题目描述
You are given a string S consisting of digits between 1 and 9, inclusive. You can insert the letter + into some of the positions (possibly none) between two letters in this string. Here, + must not occur consecutively after insertion.
All strings that can be obtained in this way can be evaluated as formulas.
Evaluate all possible formulas, and print the sum of the results.
Constraints
1≤|S|≤10
All letters in S are digits between 1 and 9, inclusive.
输入
The input is given from Standard Input in the following format:
S
输出
Print the sum of the evaluated value over all possible formulas.
样例输入
125
样例输出
176
提示
There are 4 formulas that can be obtained: 125, 1+25, 12+5 and 1+2+5. When each formula is evaluated,
125
1+25=26
12+5=17
1+2+5=8
Thus, the sum is 125+26+17+8=176.
思路
二进制暴力,将插入加号的位置视为二进制的一位,当其为1时,将其视为‘+’号,否则则不插入
代码实现
string模拟法
#include <iostream>
#include <cstdio>
#include <algorithm>
#include <queue>
#include <string>
#include <cstring>
using namespace std;
typedef long long ll;
const int N=105;
string s;
int a[N];
ll ans;
ll getsum(string t)
{
ll sum=0,tmp=0;
for(int i=0;i<t.size();i++)
{
if(t[i]=='+')
{
sum+=tmp;
tmp=0;
}
else tmp=tmp*10+t[i]-'0';
}
return sum+tmp;
}
int main()
{
cin>>s;
int l=s.size()-1;
while(1)
{
string temp;
for(int i=0;i<l;i++)
{
a[i+1]+=a[i]/2;
a[i]%=2;
}
if(a[l]) break;
for(int i=0;i<l;i++)
{
temp+=s[i];
if(a[i]) temp+="+";
}
temp+=s[l];
ans+=getsum(temp);
a[0]++;
}
cout<<ans<<endl;
return 0;
}
二进制实现
#include <iostream>
#include <cstdio>
#include <algorithm>
#include <queue>
#include <string>
#include <cstring>
using namespace std;
typedef long long ll;
const int N=105;
char s[N];
ll ans;
int main()
{
scanf("%s",s);
int l=strlen(s);
int m=1<<(l-1);
for(int i=0;i<m;i++)
{
ll t=s[0]-'0';
for(int j=0;j<l;j++)
{
if(j==l-1 || i&1<<j) //当i&1<<j ==1 时 说明i的第j位 =1(二进制下)
{
ans+=t;
t=0;
if(j==l-1) break;
}
t=t*10+s[j+1]-'0';
}
}
cout<<ans<<endl;
return 0;
}

问题:
把这篇题解中从“All strings that”起、到“all possible formulas.”止的部分重新写出，并将其中的“formulas”更新为“expressions”。

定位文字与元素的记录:
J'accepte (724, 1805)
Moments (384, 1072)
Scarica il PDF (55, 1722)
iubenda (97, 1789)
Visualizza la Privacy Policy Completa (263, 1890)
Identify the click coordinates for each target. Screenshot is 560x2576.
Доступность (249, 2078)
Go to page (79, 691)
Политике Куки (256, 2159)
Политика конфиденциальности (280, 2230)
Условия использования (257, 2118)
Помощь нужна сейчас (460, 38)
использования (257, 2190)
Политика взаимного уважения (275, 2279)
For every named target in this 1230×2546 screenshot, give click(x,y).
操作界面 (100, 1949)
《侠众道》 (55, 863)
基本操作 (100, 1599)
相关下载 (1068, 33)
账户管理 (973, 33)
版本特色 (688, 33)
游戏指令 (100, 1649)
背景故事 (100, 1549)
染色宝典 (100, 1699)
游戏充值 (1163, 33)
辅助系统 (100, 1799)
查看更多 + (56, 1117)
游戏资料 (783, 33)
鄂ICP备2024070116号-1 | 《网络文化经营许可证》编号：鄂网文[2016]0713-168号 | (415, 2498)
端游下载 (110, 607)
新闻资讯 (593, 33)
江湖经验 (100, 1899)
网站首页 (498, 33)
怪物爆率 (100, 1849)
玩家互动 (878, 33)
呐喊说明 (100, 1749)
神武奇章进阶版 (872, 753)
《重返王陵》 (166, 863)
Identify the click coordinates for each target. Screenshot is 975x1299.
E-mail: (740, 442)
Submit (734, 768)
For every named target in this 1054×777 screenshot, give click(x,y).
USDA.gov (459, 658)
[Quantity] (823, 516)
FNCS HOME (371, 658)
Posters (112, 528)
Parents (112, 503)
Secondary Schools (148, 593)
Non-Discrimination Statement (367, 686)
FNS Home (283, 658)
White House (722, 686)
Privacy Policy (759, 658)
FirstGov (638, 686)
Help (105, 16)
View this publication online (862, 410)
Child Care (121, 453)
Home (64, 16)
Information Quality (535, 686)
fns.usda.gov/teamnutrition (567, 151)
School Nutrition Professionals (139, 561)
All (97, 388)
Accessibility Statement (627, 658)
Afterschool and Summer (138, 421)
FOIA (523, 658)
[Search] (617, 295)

任务输出:
All strings that can be obtained in this way can be evaluated as expressions.
Evaluate all possible expressions, and print the sum of the results.
Constraints
1≤|S|≤10
All letters in S are digits between 1 and 9, inclusive.
输入
The input is given from Standard Input in the following format:
S
输出
Print the sum of the evaluated value over all possible expressions.